Il calvinismo e gli Anglicani rappresentano due importanti correnti religiose che hanno avuto un ruolo significativo nell'Età Moderna. Entrambi sono rami del Protestantismo, nati come reazione alla Chiesa Cattolica romana e alle sue pratiche.
Diffusione e impatto del calvinismo
Il Calvinismo prende il nome da Jean Calvin, un teologo francese del XVI secolo. Le sue idee si diffusero rapidamente in molte parti d'Europa, in particolare nei Paesi Bassi, in Scozia, in Svizzera e in alcune parti della Francia. Il Calvinismo si basa sul concetto della predestinazione, secondo cui Dio ha predestinato in anticipo il destino eterno delle persone. Gli adepti del Calvinismo credono che solo un numero selezionato di individui sia predestinato a essere salvato, mentre gli altri sono destinati alla dannazione eterna.
Il Calvinismo ha avuto un impatto significativo sulla società e sulla politica delle regioni in cui si è diffuso. Nei Paesi Bassi, ad esempio, il Calvinismo ha contribuito alla lotta per l'indipendenza dal dominio spagnolo durante la guerra degli ottant'anni. In Scozia, il Calvinismo ha svolto un ruolo fondamentale nella Riforma scozzese, guidata da Giovanni Knox. Inoltre, le idee calviniste hanno influenzato l'etica del lavoro e il capitalismo emergente, sostenendo l'importanza del lavoro diligente e dell'accumulo di ricchezza come segno della grazia divina.

Materiale mostrato |
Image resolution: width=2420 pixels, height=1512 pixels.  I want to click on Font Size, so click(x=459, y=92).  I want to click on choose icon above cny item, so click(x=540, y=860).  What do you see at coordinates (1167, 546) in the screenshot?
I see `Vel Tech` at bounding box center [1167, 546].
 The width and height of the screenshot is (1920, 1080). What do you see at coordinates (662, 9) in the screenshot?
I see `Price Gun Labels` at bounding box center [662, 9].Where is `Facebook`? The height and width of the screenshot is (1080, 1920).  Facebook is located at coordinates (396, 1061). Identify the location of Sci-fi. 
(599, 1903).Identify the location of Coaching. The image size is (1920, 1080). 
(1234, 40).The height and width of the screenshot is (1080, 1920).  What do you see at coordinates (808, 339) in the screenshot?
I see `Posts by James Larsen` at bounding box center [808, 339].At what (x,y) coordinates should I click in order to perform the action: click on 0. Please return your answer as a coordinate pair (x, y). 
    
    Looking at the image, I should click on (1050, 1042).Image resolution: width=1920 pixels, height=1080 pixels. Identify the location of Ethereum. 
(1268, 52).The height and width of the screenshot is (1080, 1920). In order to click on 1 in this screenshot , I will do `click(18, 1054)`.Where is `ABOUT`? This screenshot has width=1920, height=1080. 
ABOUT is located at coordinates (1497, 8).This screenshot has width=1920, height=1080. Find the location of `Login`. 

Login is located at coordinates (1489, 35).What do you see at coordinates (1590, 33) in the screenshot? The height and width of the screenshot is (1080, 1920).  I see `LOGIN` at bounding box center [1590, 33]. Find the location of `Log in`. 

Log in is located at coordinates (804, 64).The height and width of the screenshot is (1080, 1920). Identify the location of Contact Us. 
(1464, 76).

Attività 1 | Riscrivi in forma di elenco il paragrafo del testo sul calvinismo che inizia con "Il Calvinismo ha avuto un impatto significativo", conservandone i fatti principali.
Attività 2 | Ricopia senza modifiche il passo del testo sul calvinismo che comincia con "Il Calvinismo ha avuto" e prosegue fino a "della grazia divina.".
Attività 3 | Secondo il testo sul calvinismo, in quali regioni d'Europa si diffusero in particolare le idee di Jean Calvin?

Risultato 1 |
- Il Calvinismo ha inciso molto sulla società e sulla politica delle regioni in cui si è diffuso.
- Nei Paesi Bassi ha contribuito alla lotta per l'indipendenza dal dominio spagnolo durante la guerra degli ottant'anni.
- In Scozia ha avuto un ruolo fondamentale nella Riforma scozzese, guidata da Giovanni Knox.
- Le idee calviniste hanno influenzato l'etica del lavoro e il capitalismo emergente.
- Hanno presentato il lavoro diligente e l'accumulo di ricchezza come segno della grazia divina.

Risultato 2 |
Il Calvinismo ha avuto un impatto significativo sulla società e sulla politica delle regioni in cui si è diffuso. Nei Paesi Bassi, ad esempio, il Calvinismo ha contribuito alla lotta per l'indipendenza dal dominio spagnolo durante la guerra degli ottant'anni. In Scozia, il Calvinismo ha svolto un ruolo fondamentale nella Riforma scozzese, guidata da Giovanni Knox. Inoltre, le idee calviniste hanno influenzato l'etica del lavoro e il capitalismo emergente, sostenendo l'importanza del lavoro diligente e dell'accumulo di ricchezza come segno della grazia divina.

Risultato 3 | Nei Paesi Bassi, in Scozia, in Svizzera e in alcune parti della Francia.